== Segment start ==
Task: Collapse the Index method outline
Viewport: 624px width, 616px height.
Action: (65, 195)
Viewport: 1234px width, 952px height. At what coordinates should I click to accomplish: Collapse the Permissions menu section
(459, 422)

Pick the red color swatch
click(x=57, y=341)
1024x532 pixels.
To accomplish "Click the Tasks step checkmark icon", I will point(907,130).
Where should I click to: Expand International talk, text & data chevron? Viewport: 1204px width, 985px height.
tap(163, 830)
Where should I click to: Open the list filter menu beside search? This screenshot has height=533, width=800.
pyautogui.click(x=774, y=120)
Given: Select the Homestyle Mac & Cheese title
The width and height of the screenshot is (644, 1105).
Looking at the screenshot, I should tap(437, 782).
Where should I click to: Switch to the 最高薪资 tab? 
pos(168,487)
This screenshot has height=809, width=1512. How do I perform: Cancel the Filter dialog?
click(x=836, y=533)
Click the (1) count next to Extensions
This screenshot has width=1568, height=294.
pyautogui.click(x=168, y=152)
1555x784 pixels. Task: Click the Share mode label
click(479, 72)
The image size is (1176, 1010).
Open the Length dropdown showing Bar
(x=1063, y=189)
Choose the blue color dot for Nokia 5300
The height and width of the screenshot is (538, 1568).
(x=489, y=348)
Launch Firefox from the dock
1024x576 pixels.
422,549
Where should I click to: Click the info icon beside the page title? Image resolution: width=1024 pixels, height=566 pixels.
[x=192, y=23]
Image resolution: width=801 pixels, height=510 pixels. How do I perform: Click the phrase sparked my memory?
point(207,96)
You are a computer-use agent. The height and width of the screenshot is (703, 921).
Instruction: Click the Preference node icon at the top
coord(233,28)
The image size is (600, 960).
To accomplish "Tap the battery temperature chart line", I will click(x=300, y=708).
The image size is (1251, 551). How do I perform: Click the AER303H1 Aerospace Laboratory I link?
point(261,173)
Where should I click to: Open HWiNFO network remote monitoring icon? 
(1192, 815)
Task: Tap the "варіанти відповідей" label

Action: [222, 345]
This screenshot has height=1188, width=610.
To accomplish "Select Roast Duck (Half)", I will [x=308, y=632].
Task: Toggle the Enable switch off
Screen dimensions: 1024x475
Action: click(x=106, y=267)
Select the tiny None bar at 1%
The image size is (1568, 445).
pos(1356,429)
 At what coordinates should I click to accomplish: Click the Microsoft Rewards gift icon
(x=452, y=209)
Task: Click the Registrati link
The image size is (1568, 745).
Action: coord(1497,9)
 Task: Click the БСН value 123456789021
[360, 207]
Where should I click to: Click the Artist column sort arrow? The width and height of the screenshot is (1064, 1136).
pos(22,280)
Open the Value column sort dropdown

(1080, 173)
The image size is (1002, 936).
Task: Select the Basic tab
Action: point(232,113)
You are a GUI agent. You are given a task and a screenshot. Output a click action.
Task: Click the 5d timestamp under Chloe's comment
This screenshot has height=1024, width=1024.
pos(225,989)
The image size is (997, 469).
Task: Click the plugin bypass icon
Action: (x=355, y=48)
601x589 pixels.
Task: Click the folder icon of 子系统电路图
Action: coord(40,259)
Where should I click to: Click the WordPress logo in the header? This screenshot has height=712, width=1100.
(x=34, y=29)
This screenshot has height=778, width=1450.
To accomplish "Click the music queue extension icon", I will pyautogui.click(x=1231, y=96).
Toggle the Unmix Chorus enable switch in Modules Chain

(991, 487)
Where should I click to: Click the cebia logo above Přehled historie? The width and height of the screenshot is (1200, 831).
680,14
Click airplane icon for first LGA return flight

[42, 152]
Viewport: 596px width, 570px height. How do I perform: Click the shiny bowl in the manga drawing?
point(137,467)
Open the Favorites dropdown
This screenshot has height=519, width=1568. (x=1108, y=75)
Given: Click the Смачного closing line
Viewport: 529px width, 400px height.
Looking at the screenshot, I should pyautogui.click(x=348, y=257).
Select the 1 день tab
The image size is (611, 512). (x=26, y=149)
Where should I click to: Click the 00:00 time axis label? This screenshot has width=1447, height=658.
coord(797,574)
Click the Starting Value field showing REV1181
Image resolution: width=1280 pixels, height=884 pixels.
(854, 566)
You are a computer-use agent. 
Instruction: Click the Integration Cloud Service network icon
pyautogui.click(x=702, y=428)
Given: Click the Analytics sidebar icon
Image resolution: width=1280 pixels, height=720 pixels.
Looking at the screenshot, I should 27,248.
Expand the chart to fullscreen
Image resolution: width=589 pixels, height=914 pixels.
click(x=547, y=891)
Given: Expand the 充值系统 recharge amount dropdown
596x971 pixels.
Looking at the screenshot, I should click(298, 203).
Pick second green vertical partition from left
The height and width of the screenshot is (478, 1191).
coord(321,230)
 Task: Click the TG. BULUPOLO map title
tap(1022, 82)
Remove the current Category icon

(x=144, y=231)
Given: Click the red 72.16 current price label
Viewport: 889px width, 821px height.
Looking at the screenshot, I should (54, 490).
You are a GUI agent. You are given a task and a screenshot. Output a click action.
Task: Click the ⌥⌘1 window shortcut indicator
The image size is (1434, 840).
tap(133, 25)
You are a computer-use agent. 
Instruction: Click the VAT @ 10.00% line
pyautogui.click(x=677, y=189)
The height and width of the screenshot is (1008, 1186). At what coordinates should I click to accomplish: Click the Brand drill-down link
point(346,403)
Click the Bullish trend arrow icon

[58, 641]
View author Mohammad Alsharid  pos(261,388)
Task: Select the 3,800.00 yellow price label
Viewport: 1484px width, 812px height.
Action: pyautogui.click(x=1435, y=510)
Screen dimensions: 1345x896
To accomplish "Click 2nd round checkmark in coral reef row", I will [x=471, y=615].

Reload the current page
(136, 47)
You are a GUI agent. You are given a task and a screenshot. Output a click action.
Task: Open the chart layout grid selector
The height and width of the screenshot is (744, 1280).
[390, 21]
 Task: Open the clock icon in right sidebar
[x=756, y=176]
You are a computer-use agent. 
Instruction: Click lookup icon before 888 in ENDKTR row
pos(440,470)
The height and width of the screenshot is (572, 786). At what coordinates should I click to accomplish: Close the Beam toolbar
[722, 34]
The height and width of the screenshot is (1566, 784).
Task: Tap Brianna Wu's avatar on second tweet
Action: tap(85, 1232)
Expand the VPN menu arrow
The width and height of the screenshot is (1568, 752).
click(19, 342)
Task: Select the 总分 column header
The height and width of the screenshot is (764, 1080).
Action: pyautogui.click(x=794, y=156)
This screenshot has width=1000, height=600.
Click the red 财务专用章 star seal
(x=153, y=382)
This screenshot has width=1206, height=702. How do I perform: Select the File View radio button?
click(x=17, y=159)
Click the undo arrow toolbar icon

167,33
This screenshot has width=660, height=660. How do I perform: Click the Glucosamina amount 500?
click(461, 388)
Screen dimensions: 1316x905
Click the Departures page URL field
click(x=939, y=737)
== Segment end ==
_The problem_
Give the number of lines above in which the word "will" occurs, with nothing else.

_Output for this exercise_
5